The arrest of two Surrey residents on charges of planning to blow up the B.C. Legislature is likely to be the top summer story, with no doubt a reprise next fall when a grateful legislature resumes sitting in its undamaged premises.

As I write this, we don't know much about the two persons charged, except that they're married, they live in Surrey, and they have greasy, unkempt hair. They are, according to CBC News, "inspired by al-Qaeda ideology" and "self-radicalized."

This is clearly disappointing. John Stewart Nuttall and Amanda Marie Korody (criminals always have three names) would have fit the preferred narrative much better if they'd been a couple of brown-skinned Muslim boys.

Ideally, they would have grown up playing hockey in some Canadian suburb and then mysteriously turned against the country that gave their families a new home.

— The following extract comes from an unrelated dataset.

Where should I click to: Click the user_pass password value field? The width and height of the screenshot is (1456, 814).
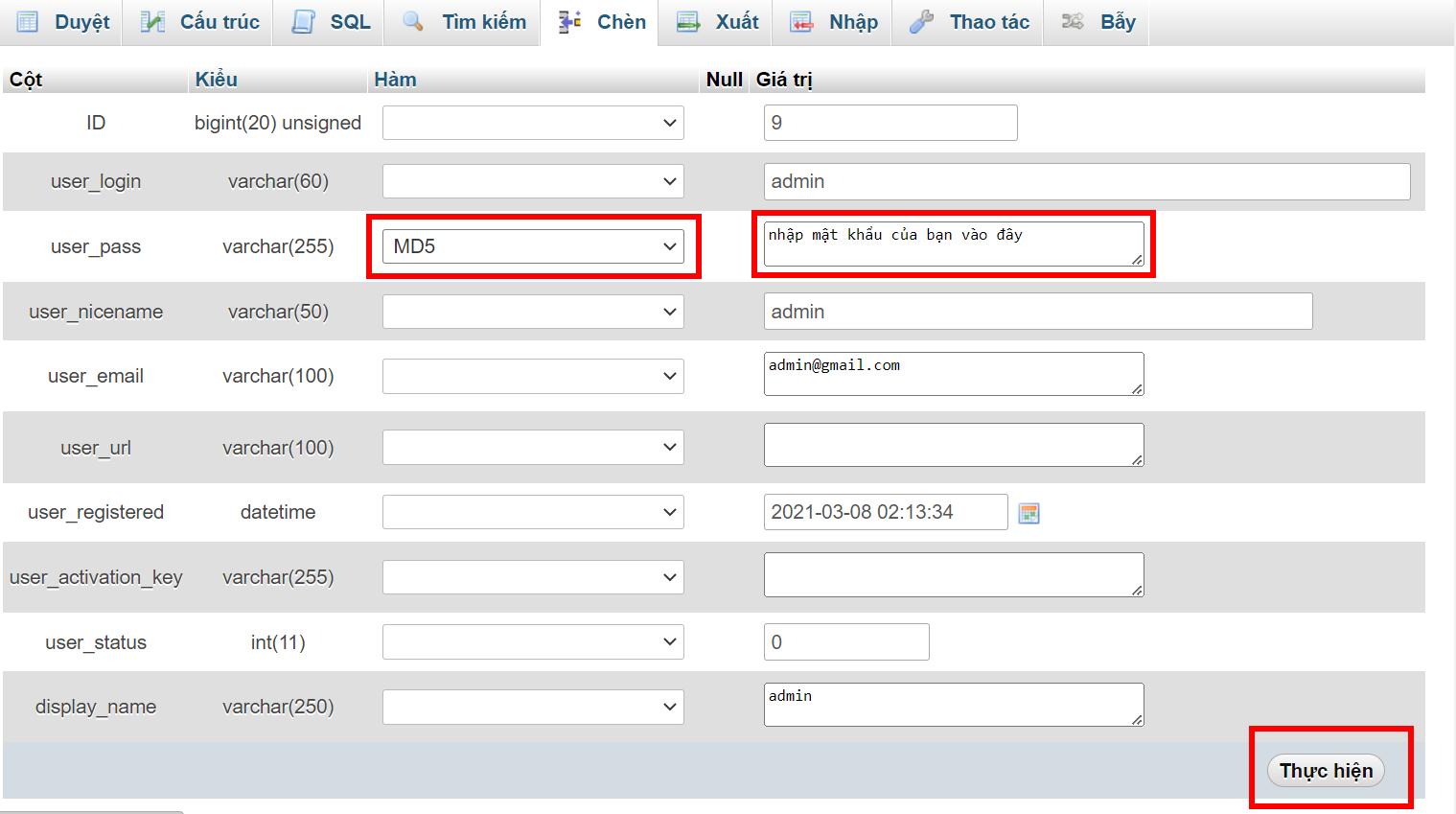click(x=953, y=244)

The influence of some sinister imam, leader of a renegade mosque, would have been invoked. The media could have run with this story, just as it did with that of the Canadian boys who died in the attack on the Algerian refinery.

But 12 years after 9/11, the media (and the rest of us) still have no clue what "ideology" Al-Qaeda espouses, apart from 72 celestial virgins for every male martyr to the cause. So the idea of "self-radicalization" will have to be the news peg: a bizarre and kinky new practice, a kind of self-abuse with shrapnel.

Trying to figure out how anyone would want to self-radicalize in the best province of the best country in the world, where we are growing our economy and looking forward to an even better future, will preoccupy most of our pundits for the summer.

But if John Stewart Nuttall and Amanda Marie Korody were in fact inspired in some way by al-Qaeda, a better line of inquiry for our media would be this: How do we deny them the prize that ultimately inspired Osama bin Laden?

Goading Goliath into behaving badly

Let's begin by agreeing on what we mean by "terrorism." My definition: A relatively small violent action carried out for political reasons where a large violent action, like a war, is impracticable. When a superpower would find a war politically awkward, state terrorism works fine. Thus the U.S. government has employed terrorism to carry out certain aims, including adventures in Guatemala, Cuba, Nicaragua and Vietnam.

The corollary is that where a small group faces a military power far beyond open confrontation, "asymmetrical warfare" -- terrorism -- is an obvious choice.

This is not because David can topple Goliath with one well-flung stone between the eyes, but because the provocation of a terrorist attack can drive the state into over-reacting -- and thereby delegitimizing itself in the eyes of its own people.

Sept. 11 was the classic example. No government in its right mind has dared attack the United States in all-out war since Pearl Harbor. But a handful of religious maniacs, having studied the U.S. more carefully than it had studied them, saw that a dramatic attack on New York and Washington could trigger the age of hysteria in which we still live.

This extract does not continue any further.